Return the lines of the records starting at the line containing "The image size is (1396, 450)." and ending at the line containing "Action: coord(253,115)", copied verbatim with both end lines included.

=-=-=

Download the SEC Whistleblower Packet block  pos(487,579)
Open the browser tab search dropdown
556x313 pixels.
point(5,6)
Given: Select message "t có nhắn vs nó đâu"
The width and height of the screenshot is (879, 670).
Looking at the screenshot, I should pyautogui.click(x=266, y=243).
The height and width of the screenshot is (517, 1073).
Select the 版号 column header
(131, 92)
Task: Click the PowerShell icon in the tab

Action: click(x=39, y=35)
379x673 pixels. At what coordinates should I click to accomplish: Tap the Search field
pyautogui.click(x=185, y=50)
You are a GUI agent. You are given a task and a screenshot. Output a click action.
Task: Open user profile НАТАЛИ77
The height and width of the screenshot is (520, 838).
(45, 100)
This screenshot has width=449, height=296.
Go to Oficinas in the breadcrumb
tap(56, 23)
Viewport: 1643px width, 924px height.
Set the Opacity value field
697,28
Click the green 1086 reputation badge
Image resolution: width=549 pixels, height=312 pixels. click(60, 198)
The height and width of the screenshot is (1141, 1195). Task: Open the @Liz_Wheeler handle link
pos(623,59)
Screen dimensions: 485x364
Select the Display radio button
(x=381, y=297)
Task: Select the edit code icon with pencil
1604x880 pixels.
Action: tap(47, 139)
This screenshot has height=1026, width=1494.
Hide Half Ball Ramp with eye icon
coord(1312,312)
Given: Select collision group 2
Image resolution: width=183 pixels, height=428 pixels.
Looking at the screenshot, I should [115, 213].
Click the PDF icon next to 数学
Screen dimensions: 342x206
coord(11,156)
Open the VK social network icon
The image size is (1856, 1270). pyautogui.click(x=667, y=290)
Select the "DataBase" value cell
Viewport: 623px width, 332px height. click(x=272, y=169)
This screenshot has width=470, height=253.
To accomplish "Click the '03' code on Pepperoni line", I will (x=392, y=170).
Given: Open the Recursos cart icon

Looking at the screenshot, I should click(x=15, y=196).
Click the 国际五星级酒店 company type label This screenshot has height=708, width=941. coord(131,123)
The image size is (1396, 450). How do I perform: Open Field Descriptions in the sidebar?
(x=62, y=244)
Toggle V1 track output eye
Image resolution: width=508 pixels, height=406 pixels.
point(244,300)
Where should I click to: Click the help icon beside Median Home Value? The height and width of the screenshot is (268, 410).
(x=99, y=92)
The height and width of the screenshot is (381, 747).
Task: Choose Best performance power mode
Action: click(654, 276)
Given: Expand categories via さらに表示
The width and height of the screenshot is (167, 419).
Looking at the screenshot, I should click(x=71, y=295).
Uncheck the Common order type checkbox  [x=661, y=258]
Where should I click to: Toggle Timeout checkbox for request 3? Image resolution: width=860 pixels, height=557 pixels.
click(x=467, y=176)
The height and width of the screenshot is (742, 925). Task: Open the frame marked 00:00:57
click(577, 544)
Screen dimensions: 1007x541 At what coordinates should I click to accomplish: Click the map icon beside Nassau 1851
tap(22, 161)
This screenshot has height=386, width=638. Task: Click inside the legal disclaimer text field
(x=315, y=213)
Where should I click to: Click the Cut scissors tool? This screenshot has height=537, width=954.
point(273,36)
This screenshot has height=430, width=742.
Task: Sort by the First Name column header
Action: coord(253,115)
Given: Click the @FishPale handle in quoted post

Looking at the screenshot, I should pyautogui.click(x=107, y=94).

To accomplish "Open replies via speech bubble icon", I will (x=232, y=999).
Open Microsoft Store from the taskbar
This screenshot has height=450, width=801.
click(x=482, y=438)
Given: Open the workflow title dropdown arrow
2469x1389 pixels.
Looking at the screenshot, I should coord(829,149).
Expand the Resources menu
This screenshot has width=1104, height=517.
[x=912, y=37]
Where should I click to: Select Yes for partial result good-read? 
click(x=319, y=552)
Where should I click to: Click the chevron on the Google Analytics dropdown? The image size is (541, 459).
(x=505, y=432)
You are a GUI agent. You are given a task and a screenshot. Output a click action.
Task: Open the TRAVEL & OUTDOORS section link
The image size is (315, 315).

=-=-=

Complete output
The image size is (1396, 450). How do I perform: Open Field Descriptions in the sidebar?
(x=62, y=244)
Toggle V1 track output eye
Image resolution: width=508 pixels, height=406 pixels.
point(244,300)
Where should I click to: Click the help icon beside Median Home Value? The height and width of the screenshot is (268, 410).
(x=99, y=92)
The height and width of the screenshot is (381, 747).
Task: Choose Best performance power mode
Action: click(654, 276)
Given: Expand categories via さらに表示
The width and height of the screenshot is (167, 419).
Looking at the screenshot, I should click(x=71, y=295).
Uncheck the Common order type checkbox  [x=661, y=258]
Where should I click to: Toggle Timeout checkbox for request 3? Image resolution: width=860 pixels, height=557 pixels.
click(x=467, y=176)
The height and width of the screenshot is (742, 925). Task: Open the frame marked 00:00:57
click(577, 544)
Screen dimensions: 1007x541 At what coordinates should I click to accomplish: Click the map icon beside Nassau 1851
tap(22, 161)
This screenshot has height=386, width=638. Task: Click inside the legal disclaimer text field
(x=315, y=213)
Where should I click to: Click the Cut scissors tool? This screenshot has height=537, width=954.
point(273,36)
This screenshot has height=430, width=742.
Task: Sort by the First Name column header
Action: coord(253,115)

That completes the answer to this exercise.